• Instructions to follow
Update the rows below by replacing every "sidebar" with "side panel" and leaving everything else unchanged.

• Dataset rows
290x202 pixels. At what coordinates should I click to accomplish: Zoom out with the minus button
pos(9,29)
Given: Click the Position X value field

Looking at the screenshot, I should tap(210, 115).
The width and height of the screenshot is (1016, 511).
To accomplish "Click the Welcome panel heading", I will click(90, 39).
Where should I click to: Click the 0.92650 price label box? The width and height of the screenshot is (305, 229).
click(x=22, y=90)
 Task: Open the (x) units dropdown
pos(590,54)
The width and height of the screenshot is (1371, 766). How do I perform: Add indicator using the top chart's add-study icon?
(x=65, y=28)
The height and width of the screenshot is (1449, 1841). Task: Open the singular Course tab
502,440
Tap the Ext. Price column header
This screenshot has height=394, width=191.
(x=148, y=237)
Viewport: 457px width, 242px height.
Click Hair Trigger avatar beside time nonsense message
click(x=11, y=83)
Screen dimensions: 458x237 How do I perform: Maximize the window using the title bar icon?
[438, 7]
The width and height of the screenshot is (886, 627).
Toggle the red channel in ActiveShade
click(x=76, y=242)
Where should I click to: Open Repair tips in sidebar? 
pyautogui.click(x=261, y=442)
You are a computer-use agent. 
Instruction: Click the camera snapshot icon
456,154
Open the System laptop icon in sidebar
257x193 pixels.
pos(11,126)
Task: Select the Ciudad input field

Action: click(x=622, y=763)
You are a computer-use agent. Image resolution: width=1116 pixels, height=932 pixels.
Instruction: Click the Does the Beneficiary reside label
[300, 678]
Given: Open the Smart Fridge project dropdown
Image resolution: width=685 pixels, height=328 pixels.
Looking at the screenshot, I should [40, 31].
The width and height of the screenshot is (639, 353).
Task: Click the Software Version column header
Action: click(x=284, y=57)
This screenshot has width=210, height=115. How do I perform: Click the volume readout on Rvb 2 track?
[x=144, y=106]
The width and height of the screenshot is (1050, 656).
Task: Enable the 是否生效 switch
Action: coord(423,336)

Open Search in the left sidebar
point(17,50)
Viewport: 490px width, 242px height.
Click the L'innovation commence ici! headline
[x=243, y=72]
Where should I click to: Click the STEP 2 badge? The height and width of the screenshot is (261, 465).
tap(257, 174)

• The output
290x202 pixels. At what coordinates should I click to accomplish: Zoom out with the minus button
pos(9,29)
Given: Click the Position X value field

Looking at the screenshot, I should tap(210, 115).
The width and height of the screenshot is (1016, 511).
To accomplish "Click the Welcome panel heading", I will click(90, 39).
Where should I click to: Click the 0.92650 price label box? The width and height of the screenshot is (305, 229).
click(x=22, y=90)
 Task: Open the (x) units dropdown
pos(590,54)
The width and height of the screenshot is (1371, 766). How do I perform: Add indicator using the top chart's add-study icon?
(x=65, y=28)
The height and width of the screenshot is (1449, 1841). Task: Open the singular Course tab
502,440
Tap the Ext. Price column header
This screenshot has height=394, width=191.
(x=148, y=237)
Viewport: 457px width, 242px height.
Click Hair Trigger avatar beside time nonsense message
click(x=11, y=83)
Screen dimensions: 458x237 How do I perform: Maximize the window using the title bar icon?
[438, 7]
The width and height of the screenshot is (886, 627).
Toggle the red channel in ActiveShade
click(x=76, y=242)
Where should I click to: Open Repair tips in side panel? 
pyautogui.click(x=261, y=442)
You are a computer-use agent. 
Instruction: Click the camera snapshot icon
456,154
Open the System laptop icon in side panel
257x193 pixels.
pos(11,126)
Task: Select the Ciudad input field

Action: click(x=622, y=763)
You are a computer-use agent. Image resolution: width=1116 pixels, height=932 pixels.
Instruction: Click the Does the Beneficiary reside label
[300, 678]
Given: Open the Smart Fridge project dropdown
Image resolution: width=685 pixels, height=328 pixels.
Looking at the screenshot, I should [40, 31].
The width and height of the screenshot is (639, 353).
Task: Click the Software Version column header
Action: click(x=284, y=57)
This screenshot has width=210, height=115. How do I perform: Click the volume readout on Rvb 2 track?
[x=144, y=106]
The width and height of the screenshot is (1050, 656).
Task: Enable the 是否生效 switch
Action: coord(423,336)

Open Search in the left side panel
point(17,50)
Viewport: 490px width, 242px height.
Click the L'innovation commence ici! headline
[x=243, y=72]
Where should I click to: Click the STEP 2 badge? The height and width of the screenshot is (261, 465).
tap(257, 174)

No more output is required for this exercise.